Embora magérrimos, reduzidos a pele e ossos, controlavam os
alimentos que ingeriam para não "engordar". Como não ficar
perplexo ao descobrir que há dezenas de milhões de pessoas nas
sociedades abastadas que, apesar de terem uma mesa farta, estão
morrendo de fome, pois bloquearam o apetite devido à intensa
rejeição por sua auto-imagem?
Essa ditadura assassina a auto-estima, asfixia o prazer de viver,
produz uma guerra com o espelho e gera uma auto-rejeição profunda.
Inúmeras jovens japonesas repudiam seus traços orientais. Muitas
mulheres chinesas desejam a silhueta das mulheres ocidentais. Por
sua vez, mulheres ocidentais querem ter a beleza incomum e o corpo
magríssimo das adolescentes das passarelas, que freqüentemente são
desnutridas e infelizes com a própria imagem. Mais de 98% das
mulheres não se vêem belas. Isso não é uma loucura? Vivemos uma
paranóia coletiva.
Os homens controlaram e feriram as mulheres em quase
todas as sociedades. Considerados o sexo forte, são na verdade seres
frágeis, pois só os frágeis controlam e agridem os outros. Agora, eles
produziram uma sociedade de consumo inumana, que usa o corpo
da mulher, e não sua inteligência, para divulgar seus produtos e
serviços, gerando um consumismo erótico. Esse sistema não tem por
objetivo produzir pessoas resolvidas, saudáveis e felizes; a ele
interessam as insatisfeitas consigo mesmas, pois quanto mais
ansiosas, mais consumistas se tornam.
Até crianças e adolescentes são vítimas dessa ditadura. Com
vergonha de sua imagem, angustiados, consomem cada vez mais produtos
em busca de fagulhas superficiais de prazer. A cada segundo
destrói-se a infância de uma criança no mundo e se assassina os
sonhos de um adolescente. Desejo que muitos deles possam ler
atentamente esta obra para poderem escapar da armadilha em que,
inconscientemente, correm o risco de ficar aprisionados.
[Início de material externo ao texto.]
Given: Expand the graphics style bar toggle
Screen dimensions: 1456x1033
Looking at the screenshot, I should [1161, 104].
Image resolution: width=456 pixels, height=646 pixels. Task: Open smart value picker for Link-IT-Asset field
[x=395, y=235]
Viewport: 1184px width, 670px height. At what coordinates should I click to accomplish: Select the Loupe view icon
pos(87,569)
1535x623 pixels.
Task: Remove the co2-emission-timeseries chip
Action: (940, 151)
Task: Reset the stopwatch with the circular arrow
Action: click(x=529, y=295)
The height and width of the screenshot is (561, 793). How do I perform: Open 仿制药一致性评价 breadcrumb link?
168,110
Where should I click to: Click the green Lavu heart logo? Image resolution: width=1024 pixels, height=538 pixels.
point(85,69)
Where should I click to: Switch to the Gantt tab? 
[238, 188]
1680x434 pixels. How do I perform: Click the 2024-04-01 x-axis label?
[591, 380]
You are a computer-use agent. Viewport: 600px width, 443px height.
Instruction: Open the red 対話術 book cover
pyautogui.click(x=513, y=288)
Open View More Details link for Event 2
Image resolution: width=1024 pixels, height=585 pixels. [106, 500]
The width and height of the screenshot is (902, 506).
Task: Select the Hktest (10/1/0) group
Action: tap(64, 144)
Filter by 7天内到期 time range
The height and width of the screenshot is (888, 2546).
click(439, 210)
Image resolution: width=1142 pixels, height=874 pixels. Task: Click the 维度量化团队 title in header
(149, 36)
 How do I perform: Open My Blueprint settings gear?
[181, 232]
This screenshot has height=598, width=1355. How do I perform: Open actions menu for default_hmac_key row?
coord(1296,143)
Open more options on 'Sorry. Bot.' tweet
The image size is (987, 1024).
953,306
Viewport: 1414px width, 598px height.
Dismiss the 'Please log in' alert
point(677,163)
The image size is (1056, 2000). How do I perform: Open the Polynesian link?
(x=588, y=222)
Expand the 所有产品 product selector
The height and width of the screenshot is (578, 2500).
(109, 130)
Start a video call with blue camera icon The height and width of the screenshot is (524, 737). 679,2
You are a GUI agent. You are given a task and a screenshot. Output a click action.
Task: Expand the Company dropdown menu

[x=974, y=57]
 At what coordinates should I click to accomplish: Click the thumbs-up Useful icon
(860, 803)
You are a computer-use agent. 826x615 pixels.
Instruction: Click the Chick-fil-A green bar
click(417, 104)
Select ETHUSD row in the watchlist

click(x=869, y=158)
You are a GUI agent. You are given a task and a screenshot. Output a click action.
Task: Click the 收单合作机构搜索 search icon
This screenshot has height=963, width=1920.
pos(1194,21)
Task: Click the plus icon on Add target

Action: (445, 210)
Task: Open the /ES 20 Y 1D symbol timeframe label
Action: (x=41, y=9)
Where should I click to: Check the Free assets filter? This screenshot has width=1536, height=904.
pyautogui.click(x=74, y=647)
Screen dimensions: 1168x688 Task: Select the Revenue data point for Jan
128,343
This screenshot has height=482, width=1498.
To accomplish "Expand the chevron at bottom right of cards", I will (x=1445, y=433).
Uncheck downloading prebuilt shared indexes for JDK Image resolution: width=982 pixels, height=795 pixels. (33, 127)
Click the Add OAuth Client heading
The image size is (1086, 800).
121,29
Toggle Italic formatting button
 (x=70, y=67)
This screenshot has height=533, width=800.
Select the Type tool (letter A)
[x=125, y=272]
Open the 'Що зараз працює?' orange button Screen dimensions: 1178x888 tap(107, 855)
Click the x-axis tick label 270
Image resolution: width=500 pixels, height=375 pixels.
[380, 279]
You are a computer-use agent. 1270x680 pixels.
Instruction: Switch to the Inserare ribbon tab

Qualquer imposição de um padrão de beleza estereotipado
para alicerçar a auto-estima e o prazer diante da auto-imagem
produz um desastre no inconsciente, um grave adoecimento
emocional. Auto-estima é um estado de espírito, um oásis que deve
ser procurado no território da emoção. Cada mulher, homem,
adolescente e criança deveriam ter um caso de amor consigo
mesmos, um romance com a própria vida, pois todos possuem uma
beleza física e psíquica particular e única.